There has been a lack of dialogue between the dalit movement and the communist movement in India and this has hampered the development of a Marxist perspective within the dalit movement. Learning from the history of these mistakes it seems that we can develop the non-brahmanical conceptiualisation of women’s liberation.

As the juncture, it will be useful to review the non- brahamanical perspective through Comrade Sharad Patil’s writings.

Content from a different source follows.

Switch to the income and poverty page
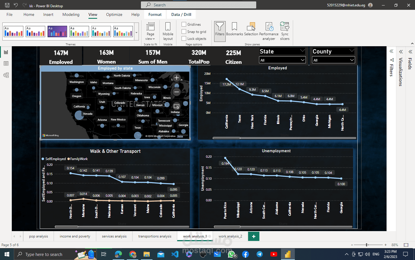 [75, 236]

Towards a non-brahmanical perspective on the liberation of women

One of the defining characteristics of the non- brahmanical perspective on women’s liberation lies in the fact that it is this trend that first felt the need to rewrite the history of India from a feminist perspective. Comrade Sharad Patil has undertaken one such detailed exercise of rewriting of history through his books ‘Dasa-Sudra Slavery, Vol-I and Vol-II’ and ‘Slavery in Caste based Feudal Society Vol-II.’ It would be relevant at this point to take a review of these stages of history as outlined by Comrade Sharad Patil. 

The stages in history

Most feminist scholars have outlined the age-old history of the victimization of women. Non- brahmanical feminism is opposed to such an underlining of the victimhood of women. This trend argues that primitive societies were matriarchal societies.

a) Matriarchy: Comrade Sharad Patil (1991) has clarified how the Latin nomenclative of ‘Matriarchy’ or Indian synonym, ‘Matr-satta’ are not appropriate. The Sanskrit word str-satta (rajya)/ gynocracy, conveys the sense the best. Pre-class societies were matriarchal societies. This stage of history is marked by the discovery of agriculture by women. Women ploughed with the ‘Sphya’ which served the purpose of a hoe. Land was equally distributed and the head of the Gana-would distribute the land based on the idealization of the dice board. Mathematics was infact born out of these divisions. The most Mantras chanted in the oldest known tunes all belonged to women. Women were also the promoters and perpetuators of dance and music. 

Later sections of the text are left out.